_Stated task_.
Turn the records, from the first line through the line containing "pos(1100,171)", into a numbered list, with blank lines left out.

_Given records_.
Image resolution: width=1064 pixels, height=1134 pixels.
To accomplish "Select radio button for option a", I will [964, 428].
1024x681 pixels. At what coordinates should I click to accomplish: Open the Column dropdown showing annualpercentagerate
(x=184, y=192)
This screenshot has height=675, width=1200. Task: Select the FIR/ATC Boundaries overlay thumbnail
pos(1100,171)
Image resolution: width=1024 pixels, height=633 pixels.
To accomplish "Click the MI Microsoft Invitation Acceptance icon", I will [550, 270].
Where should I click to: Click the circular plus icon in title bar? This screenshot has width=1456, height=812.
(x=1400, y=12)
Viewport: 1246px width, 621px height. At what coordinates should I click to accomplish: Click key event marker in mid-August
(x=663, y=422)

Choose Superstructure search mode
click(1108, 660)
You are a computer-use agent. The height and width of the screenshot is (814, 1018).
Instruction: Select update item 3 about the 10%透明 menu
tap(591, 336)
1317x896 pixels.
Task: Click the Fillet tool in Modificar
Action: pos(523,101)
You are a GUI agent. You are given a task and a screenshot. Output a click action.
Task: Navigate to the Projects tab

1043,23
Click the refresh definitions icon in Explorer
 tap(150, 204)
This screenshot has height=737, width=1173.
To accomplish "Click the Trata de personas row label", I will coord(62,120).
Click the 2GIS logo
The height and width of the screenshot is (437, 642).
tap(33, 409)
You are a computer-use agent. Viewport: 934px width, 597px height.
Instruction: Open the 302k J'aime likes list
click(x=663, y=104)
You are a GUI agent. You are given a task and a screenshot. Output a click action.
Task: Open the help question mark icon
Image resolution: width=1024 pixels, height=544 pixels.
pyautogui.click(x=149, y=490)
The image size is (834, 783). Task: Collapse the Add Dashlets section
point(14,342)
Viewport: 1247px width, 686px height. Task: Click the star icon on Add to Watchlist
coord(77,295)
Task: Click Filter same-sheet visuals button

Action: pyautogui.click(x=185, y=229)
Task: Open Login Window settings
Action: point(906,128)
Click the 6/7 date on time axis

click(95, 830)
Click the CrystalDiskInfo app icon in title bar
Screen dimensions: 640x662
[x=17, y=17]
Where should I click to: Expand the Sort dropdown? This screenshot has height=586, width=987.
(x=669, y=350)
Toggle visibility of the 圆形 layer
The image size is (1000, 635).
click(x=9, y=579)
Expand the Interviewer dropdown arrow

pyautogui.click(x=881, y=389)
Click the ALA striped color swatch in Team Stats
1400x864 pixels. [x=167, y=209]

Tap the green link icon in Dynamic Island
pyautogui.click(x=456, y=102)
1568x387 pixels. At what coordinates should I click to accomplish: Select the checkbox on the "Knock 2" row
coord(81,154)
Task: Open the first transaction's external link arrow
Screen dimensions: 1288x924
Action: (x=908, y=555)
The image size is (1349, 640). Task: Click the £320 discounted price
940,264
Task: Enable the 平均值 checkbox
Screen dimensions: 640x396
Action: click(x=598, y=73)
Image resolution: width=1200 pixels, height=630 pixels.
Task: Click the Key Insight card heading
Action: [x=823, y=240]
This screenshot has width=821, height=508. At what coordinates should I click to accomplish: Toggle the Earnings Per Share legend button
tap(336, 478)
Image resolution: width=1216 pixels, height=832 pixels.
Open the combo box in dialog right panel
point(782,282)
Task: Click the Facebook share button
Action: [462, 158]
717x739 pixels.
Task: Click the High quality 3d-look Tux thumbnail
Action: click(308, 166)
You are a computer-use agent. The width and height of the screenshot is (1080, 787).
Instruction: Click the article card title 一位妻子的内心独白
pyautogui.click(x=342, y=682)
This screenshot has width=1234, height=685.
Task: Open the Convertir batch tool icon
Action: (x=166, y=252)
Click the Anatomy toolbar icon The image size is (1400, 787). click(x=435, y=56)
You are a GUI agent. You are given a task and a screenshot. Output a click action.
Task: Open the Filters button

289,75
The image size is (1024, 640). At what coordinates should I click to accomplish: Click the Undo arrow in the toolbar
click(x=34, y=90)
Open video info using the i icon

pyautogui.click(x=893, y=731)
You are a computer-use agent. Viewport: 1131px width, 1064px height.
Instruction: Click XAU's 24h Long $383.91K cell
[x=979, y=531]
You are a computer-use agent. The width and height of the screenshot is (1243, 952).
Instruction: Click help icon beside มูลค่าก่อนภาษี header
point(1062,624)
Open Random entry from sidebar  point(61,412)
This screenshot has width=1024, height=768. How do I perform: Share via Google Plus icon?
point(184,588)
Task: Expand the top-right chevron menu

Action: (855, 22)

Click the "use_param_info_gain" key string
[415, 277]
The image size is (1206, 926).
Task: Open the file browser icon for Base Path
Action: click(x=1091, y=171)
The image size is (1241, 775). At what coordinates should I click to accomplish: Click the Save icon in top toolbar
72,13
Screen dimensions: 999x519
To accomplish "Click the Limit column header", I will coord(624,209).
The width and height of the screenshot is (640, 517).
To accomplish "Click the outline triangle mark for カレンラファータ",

_Response_.
1. Image resolution: width=1064 pixels, height=1134 pixels.
2. To accomplish "Select radio button for option a", I will [964, 428].
3. 1024x681 pixels. At what coordinates should I click to accomplish: Open the Column dropdown showing annualpercentagerate
4. (x=184, y=192)
5. This screenshot has height=675, width=1200. Task: Select the FIR/ATC Boundaries overlay thumbnail
6. pos(1100,171)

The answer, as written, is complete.